◆ Directions: Look through the material below. Return exactly the lines from the one with "to Teach highlight" through the one with "The height and width of the screenshot is (460, 860).", both included.
--- Provided material ---
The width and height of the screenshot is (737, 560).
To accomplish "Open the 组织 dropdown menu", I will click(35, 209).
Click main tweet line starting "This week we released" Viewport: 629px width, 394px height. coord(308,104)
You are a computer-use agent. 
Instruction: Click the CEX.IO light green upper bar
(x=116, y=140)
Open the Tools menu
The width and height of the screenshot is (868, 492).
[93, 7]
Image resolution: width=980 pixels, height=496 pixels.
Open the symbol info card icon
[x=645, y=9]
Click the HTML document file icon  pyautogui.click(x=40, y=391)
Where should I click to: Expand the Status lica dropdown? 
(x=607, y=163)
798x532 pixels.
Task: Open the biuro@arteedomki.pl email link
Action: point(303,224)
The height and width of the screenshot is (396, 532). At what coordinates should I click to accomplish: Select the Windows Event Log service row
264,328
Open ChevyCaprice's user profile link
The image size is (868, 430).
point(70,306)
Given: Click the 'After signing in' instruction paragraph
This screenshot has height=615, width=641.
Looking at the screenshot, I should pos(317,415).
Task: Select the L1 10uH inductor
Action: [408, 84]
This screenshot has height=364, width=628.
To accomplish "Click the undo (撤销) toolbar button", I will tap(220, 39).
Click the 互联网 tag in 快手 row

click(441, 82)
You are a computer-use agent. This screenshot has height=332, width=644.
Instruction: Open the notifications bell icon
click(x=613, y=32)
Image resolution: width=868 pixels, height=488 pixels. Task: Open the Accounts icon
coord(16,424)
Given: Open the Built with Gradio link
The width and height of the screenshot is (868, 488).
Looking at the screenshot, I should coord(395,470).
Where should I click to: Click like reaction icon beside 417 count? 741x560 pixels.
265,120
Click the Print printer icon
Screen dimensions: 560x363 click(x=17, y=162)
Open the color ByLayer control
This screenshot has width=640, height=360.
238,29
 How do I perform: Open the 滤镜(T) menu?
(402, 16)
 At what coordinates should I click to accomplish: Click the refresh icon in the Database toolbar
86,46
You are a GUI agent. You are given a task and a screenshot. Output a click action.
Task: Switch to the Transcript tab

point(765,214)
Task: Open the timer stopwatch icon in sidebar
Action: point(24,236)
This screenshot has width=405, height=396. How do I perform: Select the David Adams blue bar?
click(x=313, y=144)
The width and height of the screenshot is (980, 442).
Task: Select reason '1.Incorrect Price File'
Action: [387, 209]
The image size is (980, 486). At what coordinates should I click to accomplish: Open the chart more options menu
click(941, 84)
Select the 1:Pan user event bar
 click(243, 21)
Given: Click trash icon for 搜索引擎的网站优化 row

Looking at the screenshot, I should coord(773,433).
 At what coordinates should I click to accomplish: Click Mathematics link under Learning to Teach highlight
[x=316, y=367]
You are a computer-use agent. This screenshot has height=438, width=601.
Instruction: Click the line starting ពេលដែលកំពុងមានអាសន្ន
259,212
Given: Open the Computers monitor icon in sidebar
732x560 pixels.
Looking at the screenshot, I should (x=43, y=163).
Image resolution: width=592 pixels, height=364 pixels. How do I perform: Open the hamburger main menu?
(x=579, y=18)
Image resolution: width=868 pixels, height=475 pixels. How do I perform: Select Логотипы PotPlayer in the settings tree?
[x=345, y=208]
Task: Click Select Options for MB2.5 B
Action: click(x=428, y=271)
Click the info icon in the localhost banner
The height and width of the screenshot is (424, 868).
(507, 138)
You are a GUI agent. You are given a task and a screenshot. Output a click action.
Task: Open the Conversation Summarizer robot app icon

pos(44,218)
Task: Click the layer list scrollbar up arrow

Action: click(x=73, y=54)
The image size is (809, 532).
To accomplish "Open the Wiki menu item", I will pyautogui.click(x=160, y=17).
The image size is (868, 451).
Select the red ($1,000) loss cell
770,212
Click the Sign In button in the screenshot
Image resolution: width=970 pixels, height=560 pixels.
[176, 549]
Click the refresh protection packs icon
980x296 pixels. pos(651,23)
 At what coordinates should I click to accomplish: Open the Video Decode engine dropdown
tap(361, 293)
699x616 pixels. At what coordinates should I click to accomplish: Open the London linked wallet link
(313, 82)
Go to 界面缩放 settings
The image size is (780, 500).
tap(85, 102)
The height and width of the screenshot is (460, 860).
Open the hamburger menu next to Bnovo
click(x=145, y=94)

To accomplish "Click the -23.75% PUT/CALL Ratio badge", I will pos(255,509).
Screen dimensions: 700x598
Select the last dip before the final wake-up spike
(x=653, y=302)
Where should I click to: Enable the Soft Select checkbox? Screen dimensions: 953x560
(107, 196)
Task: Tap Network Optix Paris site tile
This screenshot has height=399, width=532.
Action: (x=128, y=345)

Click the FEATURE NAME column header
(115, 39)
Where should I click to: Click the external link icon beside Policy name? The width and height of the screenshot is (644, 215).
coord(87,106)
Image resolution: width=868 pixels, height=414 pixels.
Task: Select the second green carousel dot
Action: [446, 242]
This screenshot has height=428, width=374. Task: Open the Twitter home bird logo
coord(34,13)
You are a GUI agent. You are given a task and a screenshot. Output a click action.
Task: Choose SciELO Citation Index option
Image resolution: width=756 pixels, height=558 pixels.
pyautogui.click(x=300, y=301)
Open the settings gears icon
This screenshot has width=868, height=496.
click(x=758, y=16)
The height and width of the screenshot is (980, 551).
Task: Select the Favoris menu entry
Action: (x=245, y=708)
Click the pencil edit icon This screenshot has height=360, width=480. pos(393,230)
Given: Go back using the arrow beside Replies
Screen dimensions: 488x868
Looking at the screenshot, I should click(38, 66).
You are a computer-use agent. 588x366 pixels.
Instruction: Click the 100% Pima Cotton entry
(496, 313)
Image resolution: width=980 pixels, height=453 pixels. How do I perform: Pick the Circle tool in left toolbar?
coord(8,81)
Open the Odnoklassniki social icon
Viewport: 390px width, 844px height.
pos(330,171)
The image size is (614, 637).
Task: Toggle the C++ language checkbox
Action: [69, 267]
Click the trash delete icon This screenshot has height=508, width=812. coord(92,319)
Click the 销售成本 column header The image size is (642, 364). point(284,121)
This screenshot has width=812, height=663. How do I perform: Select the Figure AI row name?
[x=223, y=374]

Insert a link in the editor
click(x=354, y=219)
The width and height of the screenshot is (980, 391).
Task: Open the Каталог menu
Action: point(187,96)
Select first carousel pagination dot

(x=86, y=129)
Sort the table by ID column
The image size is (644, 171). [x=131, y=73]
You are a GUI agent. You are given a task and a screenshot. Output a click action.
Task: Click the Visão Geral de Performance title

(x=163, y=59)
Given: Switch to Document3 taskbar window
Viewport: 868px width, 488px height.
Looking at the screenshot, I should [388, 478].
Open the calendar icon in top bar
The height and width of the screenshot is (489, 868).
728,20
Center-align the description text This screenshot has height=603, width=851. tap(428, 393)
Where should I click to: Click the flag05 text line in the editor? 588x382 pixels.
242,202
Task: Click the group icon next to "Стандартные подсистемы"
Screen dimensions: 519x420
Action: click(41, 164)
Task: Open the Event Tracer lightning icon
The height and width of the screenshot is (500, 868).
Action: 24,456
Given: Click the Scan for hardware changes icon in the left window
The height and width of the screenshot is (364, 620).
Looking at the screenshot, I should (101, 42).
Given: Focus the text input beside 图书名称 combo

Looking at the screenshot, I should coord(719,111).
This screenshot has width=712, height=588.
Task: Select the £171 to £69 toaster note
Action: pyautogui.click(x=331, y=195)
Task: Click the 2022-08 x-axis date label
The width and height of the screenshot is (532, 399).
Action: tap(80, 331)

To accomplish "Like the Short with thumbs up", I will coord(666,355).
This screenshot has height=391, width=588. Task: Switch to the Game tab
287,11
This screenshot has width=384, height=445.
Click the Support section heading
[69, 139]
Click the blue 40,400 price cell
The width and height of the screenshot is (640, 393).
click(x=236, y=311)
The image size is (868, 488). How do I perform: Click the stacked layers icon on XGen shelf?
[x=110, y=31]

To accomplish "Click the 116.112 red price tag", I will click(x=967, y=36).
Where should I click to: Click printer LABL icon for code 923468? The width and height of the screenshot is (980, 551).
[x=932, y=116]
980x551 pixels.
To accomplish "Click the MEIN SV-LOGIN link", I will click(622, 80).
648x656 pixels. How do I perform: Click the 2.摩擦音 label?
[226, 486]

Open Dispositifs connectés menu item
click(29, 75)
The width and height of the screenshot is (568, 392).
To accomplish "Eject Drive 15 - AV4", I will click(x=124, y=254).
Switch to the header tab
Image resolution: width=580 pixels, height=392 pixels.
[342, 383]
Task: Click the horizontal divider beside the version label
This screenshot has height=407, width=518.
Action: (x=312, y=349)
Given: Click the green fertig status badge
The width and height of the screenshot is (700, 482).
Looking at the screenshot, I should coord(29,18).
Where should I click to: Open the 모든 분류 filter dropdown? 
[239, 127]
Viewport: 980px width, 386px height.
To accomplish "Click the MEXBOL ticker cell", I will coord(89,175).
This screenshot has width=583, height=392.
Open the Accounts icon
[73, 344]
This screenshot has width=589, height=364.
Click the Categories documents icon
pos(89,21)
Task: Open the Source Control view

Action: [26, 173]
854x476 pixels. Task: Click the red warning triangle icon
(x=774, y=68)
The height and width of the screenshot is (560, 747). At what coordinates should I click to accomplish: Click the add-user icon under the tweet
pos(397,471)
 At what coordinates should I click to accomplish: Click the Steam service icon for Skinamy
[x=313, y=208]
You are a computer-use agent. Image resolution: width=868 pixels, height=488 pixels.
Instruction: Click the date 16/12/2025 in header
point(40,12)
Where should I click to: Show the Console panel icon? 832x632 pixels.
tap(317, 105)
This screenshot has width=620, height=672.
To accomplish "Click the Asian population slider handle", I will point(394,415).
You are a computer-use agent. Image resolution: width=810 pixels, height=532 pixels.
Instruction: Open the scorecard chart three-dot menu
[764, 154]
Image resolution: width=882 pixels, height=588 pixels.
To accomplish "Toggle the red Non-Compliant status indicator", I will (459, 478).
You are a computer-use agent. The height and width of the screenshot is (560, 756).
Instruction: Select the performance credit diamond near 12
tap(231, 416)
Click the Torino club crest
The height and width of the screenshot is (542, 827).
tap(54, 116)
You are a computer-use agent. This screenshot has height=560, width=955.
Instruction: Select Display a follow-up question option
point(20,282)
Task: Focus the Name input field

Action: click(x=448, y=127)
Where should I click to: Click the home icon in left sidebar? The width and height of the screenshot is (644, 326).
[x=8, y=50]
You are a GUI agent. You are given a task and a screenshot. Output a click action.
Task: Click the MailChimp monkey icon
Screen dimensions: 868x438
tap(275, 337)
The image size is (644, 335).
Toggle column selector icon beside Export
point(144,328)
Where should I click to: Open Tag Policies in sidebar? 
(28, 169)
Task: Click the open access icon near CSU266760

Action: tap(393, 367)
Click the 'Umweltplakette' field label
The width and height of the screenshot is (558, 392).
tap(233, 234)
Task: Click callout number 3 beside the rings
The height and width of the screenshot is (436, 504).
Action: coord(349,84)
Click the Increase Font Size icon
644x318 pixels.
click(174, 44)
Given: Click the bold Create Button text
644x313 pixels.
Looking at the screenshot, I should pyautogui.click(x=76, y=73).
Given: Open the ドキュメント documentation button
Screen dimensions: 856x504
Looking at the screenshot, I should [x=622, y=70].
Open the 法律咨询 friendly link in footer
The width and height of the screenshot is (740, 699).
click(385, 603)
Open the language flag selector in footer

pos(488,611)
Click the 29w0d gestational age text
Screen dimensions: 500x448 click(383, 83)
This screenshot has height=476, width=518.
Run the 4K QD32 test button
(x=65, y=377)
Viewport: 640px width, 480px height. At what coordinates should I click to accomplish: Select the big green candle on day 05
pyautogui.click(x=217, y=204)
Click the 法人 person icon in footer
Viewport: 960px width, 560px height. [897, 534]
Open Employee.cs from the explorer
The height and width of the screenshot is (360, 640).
---
◆ Exercise answer:
 At what coordinates should I click to accomplish: Click Mathematics link under Learning to Teach highlight
[x=316, y=367]
You are a computer-use agent. This screenshot has height=438, width=601.
Instruction: Click the line starting ពេលដែលកំពុងមានអាសន្ន
259,212
Given: Open the Computers monitor icon in sidebar
732x560 pixels.
Looking at the screenshot, I should (x=43, y=163).
Image resolution: width=592 pixels, height=364 pixels. How do I perform: Open the hamburger main menu?
(x=579, y=18)
Image resolution: width=868 pixels, height=475 pixels. How do I perform: Select Логотипы PotPlayer in the settings tree?
[x=345, y=208]
Task: Click Select Options for MB2.5 B
Action: click(x=428, y=271)
Click the info icon in the localhost banner
The height and width of the screenshot is (424, 868).
(507, 138)
You are a GUI agent. You are given a task and a screenshot. Output a click action.
Task: Open the Conversation Summarizer robot app icon

pos(44,218)
Task: Click the layer list scrollbar up arrow

Action: click(x=73, y=54)
The image size is (809, 532).
To accomplish "Open the Wiki menu item", I will pyautogui.click(x=160, y=17).
The image size is (868, 451).
Select the red ($1,000) loss cell
770,212
Click the Sign In button in the screenshot
Image resolution: width=970 pixels, height=560 pixels.
[176, 549]
Click the refresh protection packs icon
980x296 pixels. pos(651,23)
 At what coordinates should I click to accomplish: Open the Video Decode engine dropdown
tap(361, 293)
699x616 pixels. At what coordinates should I click to accomplish: Open the London linked wallet link
(313, 82)
Go to 界面缩放 settings
The image size is (780, 500).
tap(85, 102)
The height and width of the screenshot is (460, 860).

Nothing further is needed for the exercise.